Ross most probably worked on the book during his stay in England, where he prepared a lecture for the pro-Nazi Anglo-German Fellowship (see “The co-existence of white and colored”). In this lecture he argued for the restoration of the weakened economic and political prestige of the whites, especially in the context of the new global claims made by the British Commonwealth.
Ross seems to have been obsessed by the idea that ‘white’ Europe was doomed because of its lost or weakened colonial possessions and/or waning economic and political influence on other continents. The fate of German settlers depicted in Der Balkan Amerikas exemplified this. While their efforts to cultivate wild or deserted areas were appreciated before the First World War, they were resisted in proportion to the strengthening of national aspirations among the indigenous population: “White skin was no honor and no advantage anymore, on the contrary.” (p. 213) When Ross speaks about the colonizing Herrenrasse in this context, he undoubtedly adopts national socialist convictions and terminology, but makes use of them in a restricted sense—in this particular case capitalizing on the idea of Kulturboden.
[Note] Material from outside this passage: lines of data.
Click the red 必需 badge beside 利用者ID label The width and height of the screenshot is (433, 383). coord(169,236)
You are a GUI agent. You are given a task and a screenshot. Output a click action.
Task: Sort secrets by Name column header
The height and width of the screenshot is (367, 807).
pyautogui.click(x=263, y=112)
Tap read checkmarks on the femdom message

That races are featured here, and in a number of Ross’s writings of this time, as (ethnic) groups of people with distinct economic and political interests rather than groups determined by their genetic, external, physical, or habitual qualities, is demonstrated in the closing remarks of the referenced chapter, where Ross, in his usual manner, poses the rhetorical question about the potential failure of the Indians’ opposing the whites with regard to the “construction” works the country needs for its prosperity. Nonetheless, Ross’s arguments suffer from their one-sidedness and singular purpose of prompting nationalistic emotions. This is all the more the case in the concluding chapters of the book, where Ross attempts to predict the political development of the Central American countries as national and geopolitical categories, but fails because of the region’s “true coven of races” (p. 264).
Colin Ross. [Excerpt from] Das deutsche Urwalderbe. In: Der Balkan Amerikas: mit Kind und Kegel durch Mexiko zum Panamakanal. 7. Aufl. Leipzig: F.A. Brockhaus; 1938 ; 213-215.